La synergologie, discipline médiatique d’avenir ?

par Blaise Magnin,

La crise de la presse est en train de porter au devant de la scène médiatique une nouvelle discipline : la « synergologie », qui entend « décrypter le langage non verbal » et qui permettrait « donc » à qui en connait les principes de maitriser sa propre expression, comme de débusquer la dissimulation ou le mensonge chez un orateur ! Des pouvoirs extraordinaires qui ne pouvaient laisser indifférents des médias en quête d’audience et de contenus racoleurs et pas chers, ainsi que des journalistes politiques en mal d’imagination et « d’expertise »…

Mais nous pensions que les analyses saugrenues des « synergologues » (et autres « ethocryptologues ») resteraient confinées à des médias de moindre réputation, tels que Métronews et Le Dauphiné libéré dont nous raillions récemment « les voies impénétrables de l’expertise politique » proposée à leurs lecteurs.

Or quelle ne fut pas notre surprise (encore que…) lorsque nous avons découvert qu’un grand quotidien national comme Le Figaro se lançait lui aussi dans l’aventure synergologique en conviant à deux reprises, les 6 et 28 mai, le même « expert » que Métronews, à disséquer les prestations de François Hollande face à Jean-Jacques Bourdin sur BFM-TV et de Jean-François Copé dans le 20h de TF1. Haussements de sourcils, cillements de paupières, pincements de lèvres, déplacements de langue, gesticulations des mains (droite et gauche, bien entendu), et bien d’autres éléments de « langage non verbal » encore sont décortiqués par le savant, « arrêts sur image » commentés à l’appui :



Parce que ce n’est pas le rôle d’Acrimed, mais aussi par charité, on ne s’attardera pas sur le contenu de ces articles… Un billet paru sur « Big Browser », un blog du Monde, s’y est essayé mollement et superficiellement et s’avère finalement à peine circonspect, tandis que Slate, qui a fait appel à des universitaires en sciences de l’information et de la communciation, étrille la synergologie, lui dénie tout caractère scientifique et la qualifie même « d’arnaque ».

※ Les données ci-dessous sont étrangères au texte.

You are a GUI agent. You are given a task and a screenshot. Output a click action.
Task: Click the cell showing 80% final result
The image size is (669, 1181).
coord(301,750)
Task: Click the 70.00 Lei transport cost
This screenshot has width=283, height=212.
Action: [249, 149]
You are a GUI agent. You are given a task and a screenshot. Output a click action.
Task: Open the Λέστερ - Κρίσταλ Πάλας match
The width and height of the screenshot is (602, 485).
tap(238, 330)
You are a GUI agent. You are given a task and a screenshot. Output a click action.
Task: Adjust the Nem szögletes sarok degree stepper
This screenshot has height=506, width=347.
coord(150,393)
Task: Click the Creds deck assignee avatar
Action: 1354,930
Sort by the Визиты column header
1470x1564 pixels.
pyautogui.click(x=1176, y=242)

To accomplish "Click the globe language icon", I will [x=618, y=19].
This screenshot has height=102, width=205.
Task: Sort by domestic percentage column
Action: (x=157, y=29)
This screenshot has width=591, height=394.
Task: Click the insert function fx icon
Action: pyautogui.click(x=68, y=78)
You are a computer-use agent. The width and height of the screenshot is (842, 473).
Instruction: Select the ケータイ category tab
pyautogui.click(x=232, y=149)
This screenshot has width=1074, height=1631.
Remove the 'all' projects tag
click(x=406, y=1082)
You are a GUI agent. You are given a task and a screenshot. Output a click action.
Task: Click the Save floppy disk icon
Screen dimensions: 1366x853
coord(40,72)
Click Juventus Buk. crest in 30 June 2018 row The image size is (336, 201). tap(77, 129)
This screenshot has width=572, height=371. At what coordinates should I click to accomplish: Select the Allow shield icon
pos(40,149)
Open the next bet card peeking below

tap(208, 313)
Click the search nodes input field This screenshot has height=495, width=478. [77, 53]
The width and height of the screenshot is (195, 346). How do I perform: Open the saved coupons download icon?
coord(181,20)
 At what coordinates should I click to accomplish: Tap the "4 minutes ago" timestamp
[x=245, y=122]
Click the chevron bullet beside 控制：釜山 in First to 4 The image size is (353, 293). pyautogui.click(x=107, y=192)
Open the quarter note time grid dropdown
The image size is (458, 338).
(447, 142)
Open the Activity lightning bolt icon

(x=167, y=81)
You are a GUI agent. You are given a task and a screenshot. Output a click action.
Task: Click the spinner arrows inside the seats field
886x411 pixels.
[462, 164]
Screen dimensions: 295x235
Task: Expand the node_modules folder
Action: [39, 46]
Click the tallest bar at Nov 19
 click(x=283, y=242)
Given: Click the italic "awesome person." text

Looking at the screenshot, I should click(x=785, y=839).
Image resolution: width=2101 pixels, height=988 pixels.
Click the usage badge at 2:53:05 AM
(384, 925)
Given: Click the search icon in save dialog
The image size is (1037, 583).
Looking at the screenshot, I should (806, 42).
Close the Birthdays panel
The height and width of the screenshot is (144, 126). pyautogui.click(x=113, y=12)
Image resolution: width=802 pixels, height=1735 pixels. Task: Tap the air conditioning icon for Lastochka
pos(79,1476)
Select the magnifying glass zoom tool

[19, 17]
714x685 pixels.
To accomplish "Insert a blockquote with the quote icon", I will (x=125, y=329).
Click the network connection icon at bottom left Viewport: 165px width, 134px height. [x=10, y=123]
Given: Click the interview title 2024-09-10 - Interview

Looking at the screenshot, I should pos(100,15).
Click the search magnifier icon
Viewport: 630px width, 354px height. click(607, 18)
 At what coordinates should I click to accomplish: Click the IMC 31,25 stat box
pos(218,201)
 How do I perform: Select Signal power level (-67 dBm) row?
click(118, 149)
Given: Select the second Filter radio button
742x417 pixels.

Le Figaro se ferait donc arnaquer… À moins plutôt qu’il n’essaie d’arnaquer les internautes et ses lecteurs… Quels que soient les méandres par lesquels ces analyses synergologiques ont pu se glisser sur le site d’un quotidien réputé« sérieux », ces productions éditoriales pathétiques sont le terrible révélateur de l’évolution d’un journalisme politique qui ramène toute chose sur les faits, gestes et déclarations de quelques figures nationales, ainsi que sur leurs stratégies de communication.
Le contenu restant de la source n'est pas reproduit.